I heard and sang a beautiful song yesterday.  What made it most beautiful was the awareness it brought to me concerning my breath.  Not only was I breathing, but I was singing.  Singing from a place that was broken and abandoned, yet resurrected.  Different, but none the less, alive!

Over a year and half ago, I experienced such heartache and trauma!  It hurt to breath.  I would awaken from crying.  I didn’t even know you could cry in your sleep, but alas, I would awaken; breathless, in tears with the realization that it all actually happened.  The heartache was unbearable, but the depth of the despair was grave with the loss of hope and the realization that my dreams were shattered.

I would try to sing, but only gasps and pain would stir up from deep within.  I felt as though my voice was gone and dreams forfeited. However, yesterday… yesterday was different.  A day, that over a year ago, I could not foresee.  A day I realized the pain was actually healing.  That my heart was actually giving me permission to feel something other than rejection, despair or unloved.  Like, when you lay in your bed, unable to sleep because you are aware of your breathing… it becomes your only focus.
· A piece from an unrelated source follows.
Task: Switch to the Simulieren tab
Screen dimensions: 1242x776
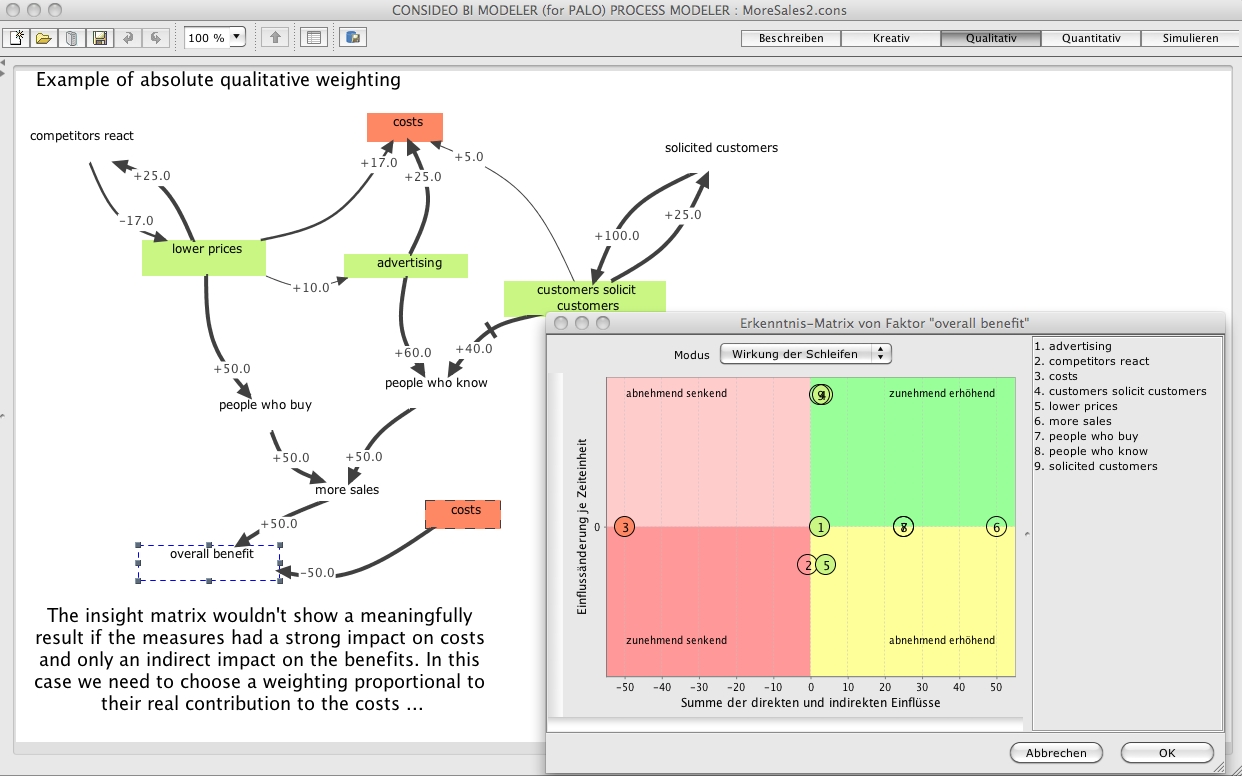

I was aware of my breath.  I was aware that healing was actually taking place and what feels like death, actually becomes the birth of something new.  When you are in pain, all you see, feel, smell etc. is the pain.  Words of comfort and promises of future betterment, fall short, but here I am!  Singing from a place of a new hope that what is now being made new, but that the most important thing is that He came!  He never left and He will continue to make things better, but in my place of “death”, He came.  That will always be the most important thing!  He has been my breath all this time, when breathing became impossible!  He truly does the impossible and you truly will heal!